In simple terms, design management is the management of the design process through well-informed decisions that define the direction of the outcome. I saw the potential in design management for how it can be used to develop strategies in problem-solving.
The power of SCAD and the importance of its emphasis on collaboration means that as a design management student, I worked with textile designers, themed entertainment designers, actors, UX designers, and animators all together on a single project. To reflect on my projects at SCAD says a lot about the work I do professionally today.
All my SCAD professors were phenomenal. Eduardo Milrud was, at the time, the chair of industrial design, and wonderful to work with. Professor Kwela Sabine Hermanns taught me the basics of research, while professor Hari Nair, who took me deeper to show me the real-world impact made by quality research.

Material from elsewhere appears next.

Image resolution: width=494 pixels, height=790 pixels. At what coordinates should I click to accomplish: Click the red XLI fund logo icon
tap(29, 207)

I also had the opportunity at SCAD to meet a number of living legends of design. In 2018, SCAD hosted an event called Crosswalks, featuring Don Norman, considered the founder of UX design; Vijay Kumar, the author of 101 Design Methods; Phil Gilbert, general manager of design at IBM, and others. They came for a panel discussion, and afterwards, I spoke with Don Norman, who told me, “It’s good to have empathy, but you as a designer need to control your emotions so you can create solutions.” That’s always stuck with me.

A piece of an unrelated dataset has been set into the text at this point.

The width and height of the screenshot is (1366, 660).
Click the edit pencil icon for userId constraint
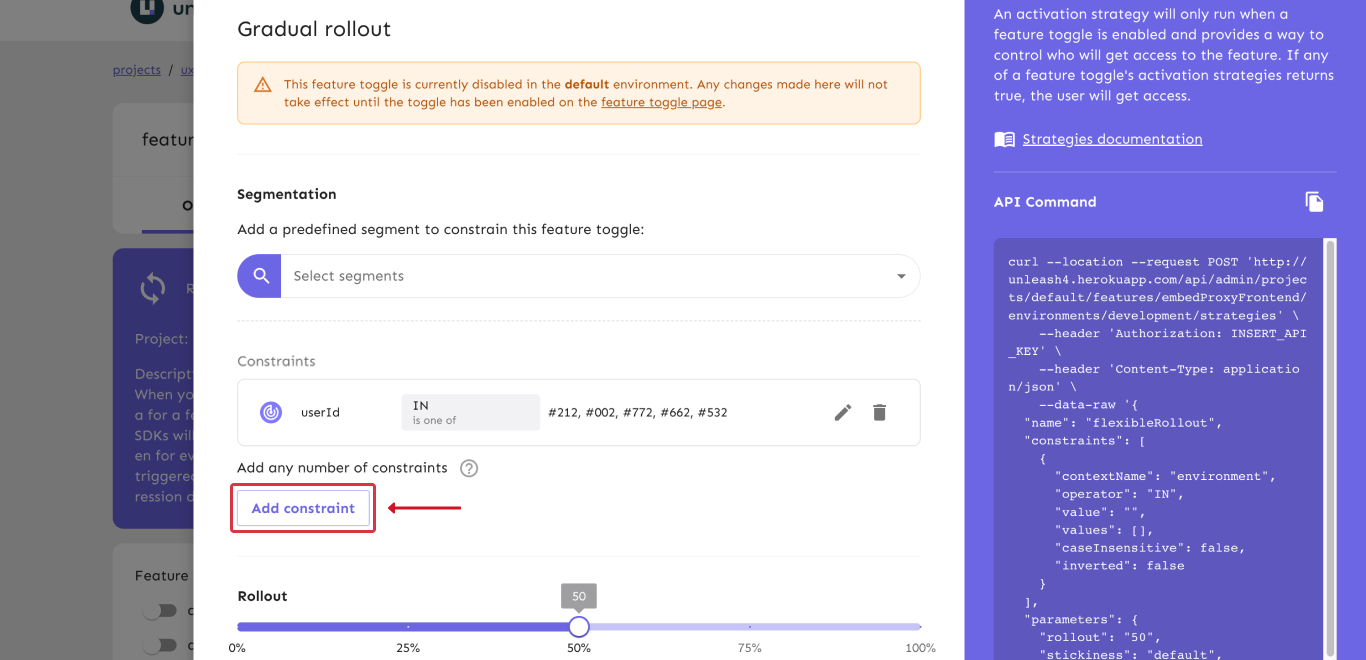[x=843, y=412]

For students from India who are considering SCAD, I would say: Whether you are new to design or an experienced designer, if you get an opportunity to attend SCAD, go for it. As long as you put in the effort, there is every opportunity to shine. SCAD offers all the resources you need. Even after graduation when you enter the job market, SCAD offers essential assistance and support. SCAD is more like a family — always there to help.